Why do most Saudi partners demand exclusivity?

Author
Kostiantyn Gridin
Kostiantyn Gridin Partner

Unlike in Europe or North America, local partners in the UAE and Saudi Arabia across all B2B industries demand to be your exclusive partner from the beginning. Having worked with clients from multiple industries, including IT, industrial equipment, consulting services, security, and others, the first question any potential local partner of my clients asked was: “Do you have anyone representing you here?”

If the answer was “yes,” the conversation ended immediately. “Sorry, I don’t want to waste my time.” That’s what I’ve heard multiple times.

Why does this happen?

The main reason is that both the UAE and Saudi Arabia have a deeply rooted trade and mediatorship culture, where local companies represent foreign brands and businesses for various purposes, including government contracts and private deals.

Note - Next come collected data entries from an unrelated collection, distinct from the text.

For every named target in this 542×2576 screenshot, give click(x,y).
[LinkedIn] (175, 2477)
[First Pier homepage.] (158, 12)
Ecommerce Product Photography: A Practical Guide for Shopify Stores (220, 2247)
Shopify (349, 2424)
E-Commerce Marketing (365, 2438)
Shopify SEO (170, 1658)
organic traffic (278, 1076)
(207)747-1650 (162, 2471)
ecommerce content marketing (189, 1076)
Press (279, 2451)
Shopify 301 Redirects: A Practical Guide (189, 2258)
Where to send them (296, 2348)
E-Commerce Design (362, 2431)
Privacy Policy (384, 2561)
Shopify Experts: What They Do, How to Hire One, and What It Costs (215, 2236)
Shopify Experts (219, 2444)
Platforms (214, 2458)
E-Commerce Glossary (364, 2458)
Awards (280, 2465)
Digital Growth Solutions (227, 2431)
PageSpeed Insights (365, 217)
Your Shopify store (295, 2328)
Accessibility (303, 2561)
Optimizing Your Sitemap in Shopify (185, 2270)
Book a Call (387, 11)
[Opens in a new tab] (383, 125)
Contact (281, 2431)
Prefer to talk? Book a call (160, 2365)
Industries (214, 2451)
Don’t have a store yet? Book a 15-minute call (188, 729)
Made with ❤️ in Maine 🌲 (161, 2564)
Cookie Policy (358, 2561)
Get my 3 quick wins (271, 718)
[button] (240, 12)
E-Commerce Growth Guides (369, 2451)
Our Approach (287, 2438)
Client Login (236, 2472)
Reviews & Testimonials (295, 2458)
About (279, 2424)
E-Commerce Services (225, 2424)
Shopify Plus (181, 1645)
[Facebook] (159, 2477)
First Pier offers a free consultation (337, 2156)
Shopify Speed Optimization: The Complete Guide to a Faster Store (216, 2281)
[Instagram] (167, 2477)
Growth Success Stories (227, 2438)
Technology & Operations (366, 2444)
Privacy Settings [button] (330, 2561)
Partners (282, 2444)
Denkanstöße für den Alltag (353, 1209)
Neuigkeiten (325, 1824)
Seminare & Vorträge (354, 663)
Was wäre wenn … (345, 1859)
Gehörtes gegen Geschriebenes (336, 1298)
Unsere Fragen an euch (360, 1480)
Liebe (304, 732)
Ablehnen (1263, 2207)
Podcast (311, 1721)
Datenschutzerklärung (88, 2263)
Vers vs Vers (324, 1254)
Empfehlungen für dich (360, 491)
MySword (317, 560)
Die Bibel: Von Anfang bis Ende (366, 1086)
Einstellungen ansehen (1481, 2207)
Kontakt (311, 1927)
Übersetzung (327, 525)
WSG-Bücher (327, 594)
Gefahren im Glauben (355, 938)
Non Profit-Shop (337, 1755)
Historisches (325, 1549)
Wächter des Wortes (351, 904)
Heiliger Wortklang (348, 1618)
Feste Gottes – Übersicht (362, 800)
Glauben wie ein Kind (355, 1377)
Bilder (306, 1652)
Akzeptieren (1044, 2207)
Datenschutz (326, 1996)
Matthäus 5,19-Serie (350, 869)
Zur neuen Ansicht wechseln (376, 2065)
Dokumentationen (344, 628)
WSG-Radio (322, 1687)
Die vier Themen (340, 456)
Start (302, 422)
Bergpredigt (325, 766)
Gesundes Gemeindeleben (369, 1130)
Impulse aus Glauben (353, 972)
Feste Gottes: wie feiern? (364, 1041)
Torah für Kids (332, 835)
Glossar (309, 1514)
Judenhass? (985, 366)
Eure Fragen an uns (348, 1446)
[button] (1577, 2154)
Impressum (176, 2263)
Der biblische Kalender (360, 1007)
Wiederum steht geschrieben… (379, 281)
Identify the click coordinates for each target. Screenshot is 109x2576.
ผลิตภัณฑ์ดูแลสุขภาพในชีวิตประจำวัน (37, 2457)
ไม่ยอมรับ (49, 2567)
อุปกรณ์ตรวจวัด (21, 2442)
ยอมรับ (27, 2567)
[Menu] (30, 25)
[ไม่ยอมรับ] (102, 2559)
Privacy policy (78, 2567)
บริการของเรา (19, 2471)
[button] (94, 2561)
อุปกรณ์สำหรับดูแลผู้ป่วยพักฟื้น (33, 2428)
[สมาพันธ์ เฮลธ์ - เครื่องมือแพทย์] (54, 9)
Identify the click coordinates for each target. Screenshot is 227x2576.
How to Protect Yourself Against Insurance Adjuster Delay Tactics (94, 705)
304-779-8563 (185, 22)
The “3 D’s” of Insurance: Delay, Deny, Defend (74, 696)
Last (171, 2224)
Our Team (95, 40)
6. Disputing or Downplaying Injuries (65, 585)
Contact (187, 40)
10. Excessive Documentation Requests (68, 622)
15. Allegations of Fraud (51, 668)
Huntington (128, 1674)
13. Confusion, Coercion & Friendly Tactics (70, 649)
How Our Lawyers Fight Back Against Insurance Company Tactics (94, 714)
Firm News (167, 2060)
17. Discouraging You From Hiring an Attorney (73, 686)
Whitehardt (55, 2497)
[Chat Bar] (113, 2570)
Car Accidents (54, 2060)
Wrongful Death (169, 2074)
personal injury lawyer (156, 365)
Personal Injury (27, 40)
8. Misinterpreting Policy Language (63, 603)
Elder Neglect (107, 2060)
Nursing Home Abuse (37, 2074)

Even if someone in your Saudi contacts doesn’t work in a business that can represent a foreign product, many Saudis are familiar with trade and mediatorship practices on a family level. If they see a good opportunity, almost anyone, regardless of their job or occupation, can play the role of a trade agent.

A common story I’ve heard from my Saudi friends is this. A foreign businessman comes to Saudi Arabia for initial market exploration. He meets with multiple companies that can potentially represent their interests. Without taking care of proper exclusivity rights, he ends up agreeing with multiple entities to work as their agents. These agents start approaching clients, and as a result, the biggest clients end up receiving a proposal for the same product multiple times from different entities. That obviously irritates the big clients and ruins the foreign company’s reputation. Once and for long.

That’s why all serious companies always demand to be your sole representative to ensure no one else can come and represent your company to the same clients. They want to protect their interests and ensure the time they dedicate to your business development isn’t wasted, which is logical.

However, exclusivity contracts also have a flip side. Some companies, after signing an exclusivity agreement, don’t devote enough time and energy to actively promote a foreign product. They may simply wait for opportunities without actively pursuing them. Even more, some of them may have multiple exclusivity agreements with several foreign companies for competing products or services, which means the efficiency of such partnerships for all of them gets under threat.

So what’s the solution?

The solution with companies you see as potential partners is to give them partial exclusivity, limiting their mandate to a specific sector where they’ve proven to have the strongest connections or even individual companies without granting exclusivity for the entire country.

The initial exclusivity period should also be limited, allowing one partner to prove themselves while leaving room for you to try other partners in different niches.

Finally, one of the most important clauses in your partnership agreement should be the avoidance of conflicts of interest. Be as detailed as possible in describing what a conflict of interest may mean to your business and your partnership. Don’t hesitate to even put specific company names that your local partner is not allowed to represent on the ground while working with you.